= Cuisine of Atlanta =

Culinary traditions of Atlanta, Georgia, United States

The cuisine of Atlanta reflects both Southern and much broader influences. The city is home to a mix of high-end chef-driven restaurants receiving praise at the national level, an ethnic restaurant scene along Buford Highway, and traditional Southern eateries.

Atlanta is the birthplace of Coca-Cola. The fast food chain Chick-fil-A originated in Hapeville, a suburb of Atlanta.

==Historic restaurants==
The city's first restaurant was a tiny establishment manned by a Frenchman named Toney Maquino, who served ham, eggs, and oysters when the city was still known as Marthasville. After the Civil War, R.G. Thompson opened the city's first fine dining restaurant, named Thompson's, which served high-end fare, including steaks and oysters. Henry Durand became the most prominent restaurateur in the Reconstruction time period.

==High-end chef-driven restaurants==
Since the turn of the 21st century, Atlanta has emerged as a sophisticated restaurant town. Many restaurants opened in the city's gentrifying neighborhoods have received praise at the national level, including Bocado, Bacchanalia, Flip Burger Boutique, and Miller Union in West Midtown, Empire State South in Midtown; and Two Urban Licks, Parish, and Rathbun's on the east side.
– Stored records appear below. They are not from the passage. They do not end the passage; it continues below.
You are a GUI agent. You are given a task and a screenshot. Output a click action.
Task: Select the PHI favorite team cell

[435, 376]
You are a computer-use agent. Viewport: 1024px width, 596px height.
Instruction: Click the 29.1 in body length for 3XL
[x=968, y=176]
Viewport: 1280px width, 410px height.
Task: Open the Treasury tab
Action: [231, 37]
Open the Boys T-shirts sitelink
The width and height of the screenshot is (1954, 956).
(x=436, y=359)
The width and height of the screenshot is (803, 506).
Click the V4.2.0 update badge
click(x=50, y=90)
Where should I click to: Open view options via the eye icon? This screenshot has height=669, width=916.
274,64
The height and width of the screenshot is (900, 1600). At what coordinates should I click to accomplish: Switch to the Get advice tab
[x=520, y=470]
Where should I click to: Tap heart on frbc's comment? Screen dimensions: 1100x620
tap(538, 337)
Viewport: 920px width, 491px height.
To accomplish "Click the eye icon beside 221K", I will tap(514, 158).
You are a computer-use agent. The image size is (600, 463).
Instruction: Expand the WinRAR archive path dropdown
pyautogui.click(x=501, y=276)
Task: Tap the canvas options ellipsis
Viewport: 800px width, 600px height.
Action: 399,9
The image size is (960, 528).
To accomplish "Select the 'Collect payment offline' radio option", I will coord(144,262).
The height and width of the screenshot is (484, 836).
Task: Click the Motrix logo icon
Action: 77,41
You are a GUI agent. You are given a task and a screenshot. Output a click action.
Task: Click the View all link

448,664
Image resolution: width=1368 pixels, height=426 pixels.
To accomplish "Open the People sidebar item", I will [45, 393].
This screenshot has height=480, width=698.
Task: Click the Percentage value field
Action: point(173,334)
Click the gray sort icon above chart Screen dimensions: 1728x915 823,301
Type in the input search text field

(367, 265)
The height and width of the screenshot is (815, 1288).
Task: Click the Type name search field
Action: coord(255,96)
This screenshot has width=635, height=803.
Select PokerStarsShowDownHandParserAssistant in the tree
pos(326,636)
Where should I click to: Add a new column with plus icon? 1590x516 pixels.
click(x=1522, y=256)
The New York Times in 2011 characterized Empire State South and Miller Union as reflecting "a new kind of sophisticated Southern sensibility centered on the farm but experienced in the city".

===Celebrity chefs===
Atlanta is home to a number of celebrity chefs who have appeared on food reality television series such as Top Chef.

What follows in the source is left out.